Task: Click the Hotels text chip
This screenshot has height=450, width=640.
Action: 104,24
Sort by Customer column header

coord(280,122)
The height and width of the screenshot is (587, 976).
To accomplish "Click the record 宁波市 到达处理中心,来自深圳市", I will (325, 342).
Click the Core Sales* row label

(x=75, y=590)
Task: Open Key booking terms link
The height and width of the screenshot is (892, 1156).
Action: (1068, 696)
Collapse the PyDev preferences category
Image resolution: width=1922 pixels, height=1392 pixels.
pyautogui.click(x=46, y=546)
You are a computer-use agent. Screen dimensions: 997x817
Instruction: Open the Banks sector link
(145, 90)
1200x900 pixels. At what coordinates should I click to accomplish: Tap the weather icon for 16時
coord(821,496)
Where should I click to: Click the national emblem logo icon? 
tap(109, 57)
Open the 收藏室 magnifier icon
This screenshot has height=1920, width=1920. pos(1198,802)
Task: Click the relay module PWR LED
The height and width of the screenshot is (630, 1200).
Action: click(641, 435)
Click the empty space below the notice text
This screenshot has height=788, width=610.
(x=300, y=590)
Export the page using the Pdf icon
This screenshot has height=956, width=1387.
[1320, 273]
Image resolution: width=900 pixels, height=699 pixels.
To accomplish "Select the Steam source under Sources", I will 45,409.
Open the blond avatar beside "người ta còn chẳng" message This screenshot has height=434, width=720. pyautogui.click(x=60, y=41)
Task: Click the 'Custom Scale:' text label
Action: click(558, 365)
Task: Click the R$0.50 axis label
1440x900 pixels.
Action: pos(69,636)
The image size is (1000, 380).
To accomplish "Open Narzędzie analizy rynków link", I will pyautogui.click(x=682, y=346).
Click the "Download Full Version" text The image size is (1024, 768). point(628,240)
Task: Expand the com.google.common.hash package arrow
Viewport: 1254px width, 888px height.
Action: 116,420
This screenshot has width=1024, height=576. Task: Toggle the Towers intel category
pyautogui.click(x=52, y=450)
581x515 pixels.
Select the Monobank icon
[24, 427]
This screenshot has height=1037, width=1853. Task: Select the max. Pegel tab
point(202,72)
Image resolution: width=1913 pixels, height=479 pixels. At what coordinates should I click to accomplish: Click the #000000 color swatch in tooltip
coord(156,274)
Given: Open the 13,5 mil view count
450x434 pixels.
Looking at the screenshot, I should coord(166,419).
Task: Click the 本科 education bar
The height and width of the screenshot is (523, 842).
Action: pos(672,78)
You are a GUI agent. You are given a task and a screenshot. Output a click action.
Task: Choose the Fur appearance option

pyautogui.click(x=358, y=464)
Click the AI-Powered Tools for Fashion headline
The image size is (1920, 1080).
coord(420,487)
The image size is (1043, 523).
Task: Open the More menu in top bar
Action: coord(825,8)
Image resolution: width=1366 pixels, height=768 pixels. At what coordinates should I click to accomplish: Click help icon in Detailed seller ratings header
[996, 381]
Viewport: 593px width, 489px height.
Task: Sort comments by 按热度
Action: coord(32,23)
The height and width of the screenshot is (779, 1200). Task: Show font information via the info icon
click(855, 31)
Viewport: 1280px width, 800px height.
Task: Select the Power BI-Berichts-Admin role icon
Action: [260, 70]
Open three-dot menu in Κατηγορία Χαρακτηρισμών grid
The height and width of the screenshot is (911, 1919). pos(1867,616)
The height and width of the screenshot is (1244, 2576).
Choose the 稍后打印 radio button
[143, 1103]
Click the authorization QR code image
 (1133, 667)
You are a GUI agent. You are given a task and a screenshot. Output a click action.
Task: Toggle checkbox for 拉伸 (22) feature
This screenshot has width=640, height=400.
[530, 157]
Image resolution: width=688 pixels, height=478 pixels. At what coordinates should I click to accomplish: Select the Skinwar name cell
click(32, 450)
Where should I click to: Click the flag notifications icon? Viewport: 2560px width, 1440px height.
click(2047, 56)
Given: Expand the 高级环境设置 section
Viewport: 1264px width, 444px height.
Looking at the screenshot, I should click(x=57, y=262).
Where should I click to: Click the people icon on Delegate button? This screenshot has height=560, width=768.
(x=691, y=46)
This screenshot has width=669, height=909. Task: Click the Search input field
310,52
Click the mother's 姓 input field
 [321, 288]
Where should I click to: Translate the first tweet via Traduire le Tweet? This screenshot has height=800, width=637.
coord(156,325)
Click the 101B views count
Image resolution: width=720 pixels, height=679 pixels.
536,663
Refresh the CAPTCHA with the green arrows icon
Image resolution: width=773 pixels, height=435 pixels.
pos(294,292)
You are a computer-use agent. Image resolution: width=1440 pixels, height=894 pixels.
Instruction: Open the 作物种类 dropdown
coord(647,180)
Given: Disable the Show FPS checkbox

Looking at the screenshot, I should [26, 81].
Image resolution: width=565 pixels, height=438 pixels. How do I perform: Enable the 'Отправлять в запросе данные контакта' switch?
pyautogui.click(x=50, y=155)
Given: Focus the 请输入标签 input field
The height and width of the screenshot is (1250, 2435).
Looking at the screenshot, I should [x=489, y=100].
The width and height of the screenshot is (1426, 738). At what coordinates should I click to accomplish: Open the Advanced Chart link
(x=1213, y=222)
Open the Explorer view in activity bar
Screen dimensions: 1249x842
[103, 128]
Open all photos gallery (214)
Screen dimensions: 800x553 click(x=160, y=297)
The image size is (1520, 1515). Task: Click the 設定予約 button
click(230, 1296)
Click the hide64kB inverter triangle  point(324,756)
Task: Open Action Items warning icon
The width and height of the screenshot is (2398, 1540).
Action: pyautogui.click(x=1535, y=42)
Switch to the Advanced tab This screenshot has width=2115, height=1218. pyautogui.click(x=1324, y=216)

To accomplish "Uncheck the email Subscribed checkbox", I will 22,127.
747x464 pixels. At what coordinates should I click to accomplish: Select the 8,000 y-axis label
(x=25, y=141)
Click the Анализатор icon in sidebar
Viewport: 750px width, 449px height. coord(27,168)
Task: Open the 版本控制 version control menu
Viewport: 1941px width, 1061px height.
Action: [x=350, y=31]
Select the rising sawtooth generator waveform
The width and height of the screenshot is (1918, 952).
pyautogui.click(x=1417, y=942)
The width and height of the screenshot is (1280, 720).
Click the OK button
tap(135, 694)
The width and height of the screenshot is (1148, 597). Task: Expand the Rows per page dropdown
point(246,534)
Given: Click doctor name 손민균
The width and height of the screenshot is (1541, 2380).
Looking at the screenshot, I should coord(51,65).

• Problema proposto
Coloque em uma lista numerada tudo o que vai da linha dos itens acima que contém "(1024, 768). point(628,240)" até a linha que contém "Action: coord(32,23)", incluindo as duas. Deixe de fora as linhas em branco.

• Tarefa concluída
1. Click the "Download Full Version" text The image size is (1024, 768). point(628,240)
2. Task: Expand the com.google.common.hash package arrow
3. Viewport: 1254px width, 888px height.
4. Action: 116,420
5. This screenshot has width=1024, height=576. Task: Toggle the Towers intel category
6. pyautogui.click(x=52, y=450)
7. 581x515 pixels.
8. Select the Monobank icon
9. [24, 427]
10. This screenshot has height=1037, width=1853. Task: Select the max. Pegel tab
11. point(202,72)
12. Image resolution: width=1913 pixels, height=479 pixels. At what coordinates should I click to accomplish: Click the #000000 color swatch in tooltip
13. coord(156,274)
14. Given: Open the 13,5 mil view count
15. 450x434 pixels.
16. Looking at the screenshot, I should coord(166,419).
17. Task: Click the 本科 education bar
18. The height and width of the screenshot is (523, 842).
19. Action: pos(672,78)
20. You are a GUI agent. You are given a task and a screenshot. Output a click action.
21. Task: Choose the Fur appearance option
22. pyautogui.click(x=358, y=464)
23. Click the AI-Powered Tools for Fashion headline
24. The image size is (1920, 1080).
25. coord(420,487)
26. The image size is (1043, 523).
27. Task: Open the More menu in top bar
28. Action: coord(825,8)
29. Image resolution: width=1366 pixels, height=768 pixels. At what coordinates should I click to accomplish: Click help icon in Detailed seller ratings header
30. [996, 381]
31. Viewport: 593px width, 489px height.
32. Task: Sort comments by 按热度
33. Action: coord(32,23)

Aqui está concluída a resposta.